====== PASSAGE SHOWN

When I turned to mulling how to make a ~syntax for triaging each invocation that would be easy to understand, work with, and not a PITA to maintain as the target script evolved, I started to suspect the triage approach might be a mis-feature. (Since I want resholve to carry the most-common of these, I want to avoid making a mechanism that is clumsy, a little miserable to use, and inadvertently burns energy that would be better spent upstreaming support for additional commands.)
I've been implementing these external-executable-intel bits in a fairly centralized way (parsers in resholve, resholve's Nix API invoking binlore to do the binary analysis) for expedience.

But, I don't love how far knowledge about the package (in the form of lore, lore overrides, and parsers) is from the package. In the long term we'll probably need extra mechanisms to manage complexity that comes with centralizing it (ways to disambiguate version/variant differences, deal with drift between rules and the upstream features, etc.). If it was in the package, resholve wouldn't need to worry about whether it's the BSD or GNU version, or whether there's a version-number difference.

============
====== EXTRACTED INFORMATION

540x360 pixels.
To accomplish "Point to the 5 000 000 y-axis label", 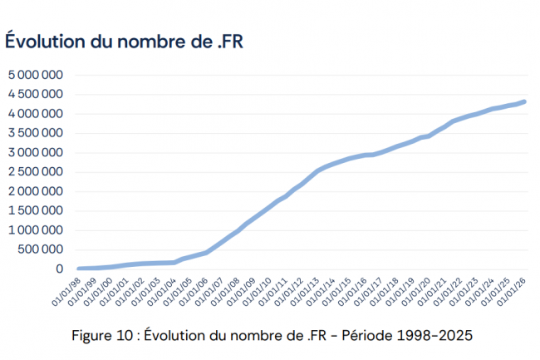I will click(x=36, y=75).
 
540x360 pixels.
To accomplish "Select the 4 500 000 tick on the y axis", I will click(x=36, y=94).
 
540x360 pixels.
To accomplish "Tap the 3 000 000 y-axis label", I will click(x=36, y=152).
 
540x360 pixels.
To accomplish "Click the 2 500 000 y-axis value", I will click(x=36, y=171).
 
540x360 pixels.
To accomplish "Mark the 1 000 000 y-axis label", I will click(x=36, y=229).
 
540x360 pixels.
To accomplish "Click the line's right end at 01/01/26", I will click(x=524, y=101).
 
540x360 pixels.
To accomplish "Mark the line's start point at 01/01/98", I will click(x=79, y=269).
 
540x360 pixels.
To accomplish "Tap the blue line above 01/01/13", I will click(x=317, y=171).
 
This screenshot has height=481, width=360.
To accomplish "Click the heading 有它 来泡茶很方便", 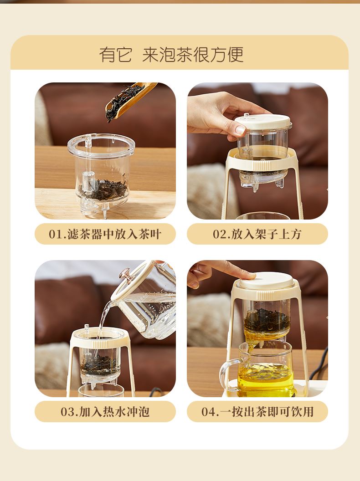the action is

============

YOUR OBJECTIVE
Quote the resholve passage above, starting at "But, I don't" and ending at "a version-number difference.".

EXERCISE RESPONSE
But, I don't love how far knowledge about the package (in the form of lore, lore overrides, and parsers) is from the package. In the long term we'll probably need extra mechanisms to manage complexity that comes with centralizing it (ways to disambiguate version/variant differences, deal with drift between rules and the upstream features, etc.). If it was in the package, resholve wouldn't need to worry about whether it's the BSD or GNU version, or whether there's a version-number difference.